Cleaning the snot out of the barrel was my first step after the TX state match. I hit it with CLR, bronze brush, then Eleminator, bronze brush (repeat multiple times over). After I had it as clean as I could get it with those products, I hit it with two patches of IOSSO (focusing on the throat, then taking longer strokes). The thing was looking brand new aside from the mild fire-cracking you'd expect.
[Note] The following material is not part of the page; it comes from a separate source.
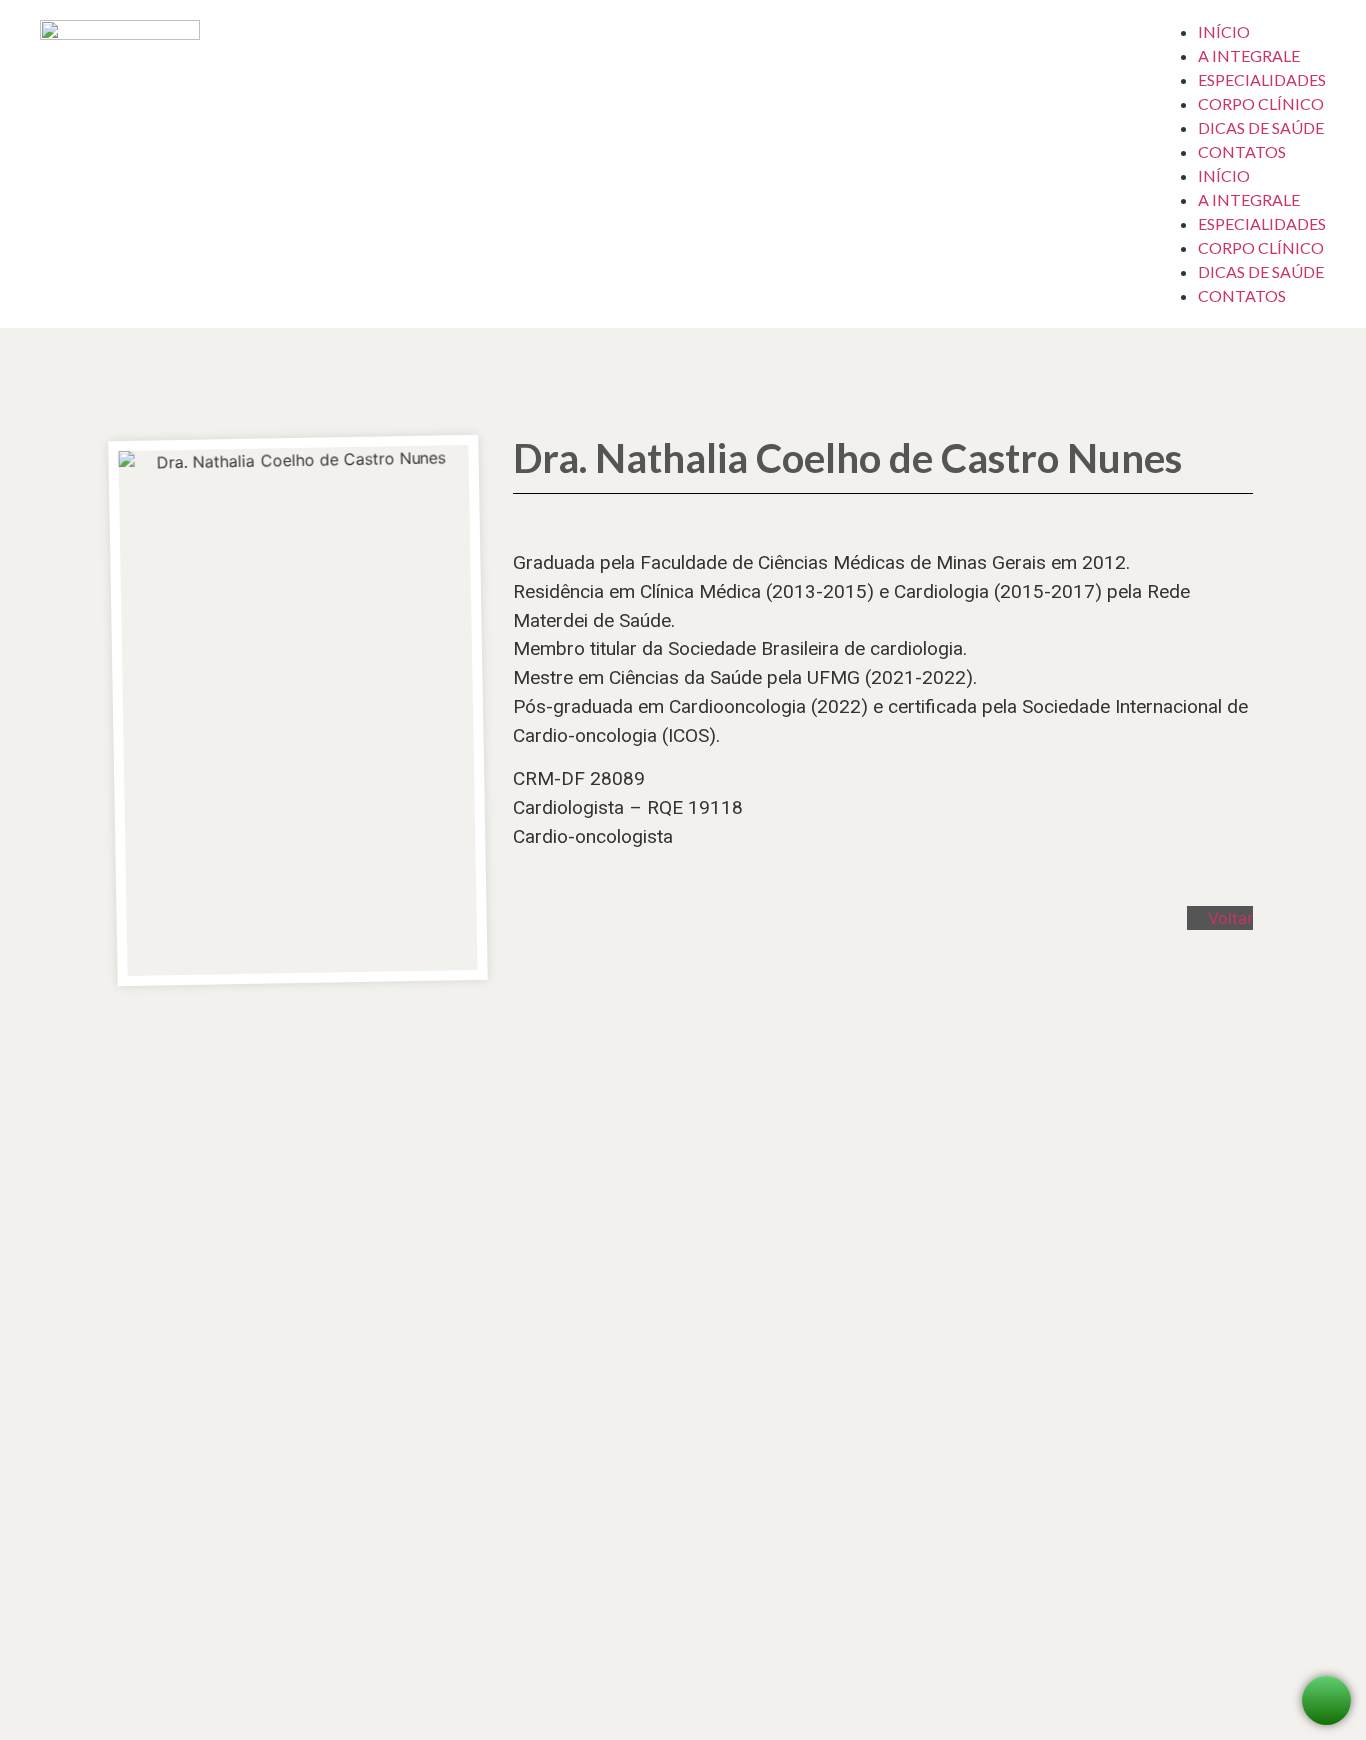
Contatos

If anything, I was worried I'd cleaned the barrel too much.
That was before this past Saturday's testing, which included re-running an OCW of N150 (the powder it had been running), and Varget to see if I could get them to shoot.
I just finished doing a mild cleaning and don't really see any areas of concern. There's no carbon ring, and no hard-carbon in the first ~6-8 inches of the barrel. The steel has a darker tint in that area of the barrel, but I am 100% confident if I ran some JB or IOSSO in there it'd shine up like the muzzle end. I pulled slightly more copper out than I ever have before, but I may have over IOSSOed the damn thing Friday night as part of the 'troubleshooting'.
I'm probably done messing with it. I still have 2,200 of the same lot 200.20X bullets for this barrel, and I really don't want to waste more of them trying to diagnose the barrel when I could just re-allocate them towards the Bart or Brux.
Sometimes the best way to troubleshoot a barrel is to stick it in the closet for a while, and pull it out a few years later.